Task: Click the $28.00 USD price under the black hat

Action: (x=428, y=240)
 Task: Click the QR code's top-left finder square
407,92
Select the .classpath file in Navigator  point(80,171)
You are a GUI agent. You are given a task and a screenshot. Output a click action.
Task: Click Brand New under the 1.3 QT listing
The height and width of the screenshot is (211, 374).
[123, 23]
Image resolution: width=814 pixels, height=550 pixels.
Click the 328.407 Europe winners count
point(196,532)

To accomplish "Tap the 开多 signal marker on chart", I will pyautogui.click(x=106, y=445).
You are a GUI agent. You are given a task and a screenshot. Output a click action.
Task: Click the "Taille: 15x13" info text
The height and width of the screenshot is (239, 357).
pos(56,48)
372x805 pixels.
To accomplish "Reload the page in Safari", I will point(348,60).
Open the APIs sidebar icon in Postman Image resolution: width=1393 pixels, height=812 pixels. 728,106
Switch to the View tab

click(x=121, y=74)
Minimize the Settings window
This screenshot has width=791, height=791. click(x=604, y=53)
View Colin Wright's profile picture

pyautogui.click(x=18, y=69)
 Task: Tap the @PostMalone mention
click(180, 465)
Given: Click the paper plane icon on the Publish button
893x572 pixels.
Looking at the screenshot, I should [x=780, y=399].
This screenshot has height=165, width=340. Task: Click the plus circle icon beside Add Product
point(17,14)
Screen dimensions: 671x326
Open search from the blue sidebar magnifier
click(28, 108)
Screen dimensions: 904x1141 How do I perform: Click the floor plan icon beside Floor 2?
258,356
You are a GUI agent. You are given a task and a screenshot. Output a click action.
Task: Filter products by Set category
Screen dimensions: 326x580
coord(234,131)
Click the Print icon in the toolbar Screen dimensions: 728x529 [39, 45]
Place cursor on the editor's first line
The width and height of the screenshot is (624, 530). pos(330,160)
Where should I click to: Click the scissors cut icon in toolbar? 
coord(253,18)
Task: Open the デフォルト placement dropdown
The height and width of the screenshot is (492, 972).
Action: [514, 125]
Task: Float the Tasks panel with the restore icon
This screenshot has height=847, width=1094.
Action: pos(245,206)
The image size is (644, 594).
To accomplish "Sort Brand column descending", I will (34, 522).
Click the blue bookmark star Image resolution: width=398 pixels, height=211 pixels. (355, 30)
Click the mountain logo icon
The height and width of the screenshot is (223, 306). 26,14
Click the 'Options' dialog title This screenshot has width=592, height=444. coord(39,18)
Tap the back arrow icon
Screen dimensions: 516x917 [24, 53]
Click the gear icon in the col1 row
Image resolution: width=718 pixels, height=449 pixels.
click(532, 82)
####
=== Aim of the exercise ===
Give the records back in full, word for word.

=== Solution ===
Task: Click the $28.00 USD price under the black hat

Action: (x=428, y=240)
 Task: Click the QR code's top-left finder square
407,92
Select the .classpath file in Navigator  point(80,171)
You are a GUI agent. You are given a task and a screenshot. Output a click action.
Task: Click Brand New under the 1.3 QT listing
The height and width of the screenshot is (211, 374).
[123, 23]
Image resolution: width=814 pixels, height=550 pixels.
Click the 328.407 Europe winners count
point(196,532)

To accomplish "Tap the 开多 signal marker on chart", I will pyautogui.click(x=106, y=445).
You are a GUI agent. You are given a task and a screenshot. Output a click action.
Task: Click the "Taille: 15x13" info text
The height and width of the screenshot is (239, 357).
pos(56,48)
372x805 pixels.
To accomplish "Reload the page in Safari", I will point(348,60).
Open the APIs sidebar icon in Postman Image resolution: width=1393 pixels, height=812 pixels. 728,106
Switch to the View tab

click(x=121, y=74)
Minimize the Settings window
This screenshot has width=791, height=791. click(x=604, y=53)
View Colin Wright's profile picture

pyautogui.click(x=18, y=69)
 Task: Tap the @PostMalone mention
click(180, 465)
Given: Click the paper plane icon on the Publish button
893x572 pixels.
Looking at the screenshot, I should [x=780, y=399].
This screenshot has height=165, width=340. Task: Click the plus circle icon beside Add Product
point(17,14)
Screen dimensions: 671x326
Open search from the blue sidebar magnifier
click(28, 108)
Screen dimensions: 904x1141 How do I perform: Click the floor plan icon beside Floor 2?
258,356
You are a GUI agent. You are given a task and a screenshot. Output a click action.
Task: Filter products by Set category
Screen dimensions: 326x580
coord(234,131)
Click the Print icon in the toolbar Screen dimensions: 728x529 [39, 45]
Place cursor on the editor's first line
The width and height of the screenshot is (624, 530). pos(330,160)
Where should I click to: Click the scissors cut icon in toolbar? 
coord(253,18)
Task: Open the デフォルト placement dropdown
The height and width of the screenshot is (492, 972).
Action: [514, 125]
Task: Float the Tasks panel with the restore icon
This screenshot has height=847, width=1094.
Action: pos(245,206)
The image size is (644, 594).
To accomplish "Sort Brand column descending", I will (34, 522).
Click the blue bookmark star Image resolution: width=398 pixels, height=211 pixels. (355, 30)
Click the mountain logo icon
The height and width of the screenshot is (223, 306). 26,14
Click the 'Options' dialog title This screenshot has width=592, height=444. coord(39,18)
Tap the back arrow icon
Screen dimensions: 516x917 [24, 53]
Click the gear icon in the col1 row
Image resolution: width=718 pixels, height=449 pixels.
click(532, 82)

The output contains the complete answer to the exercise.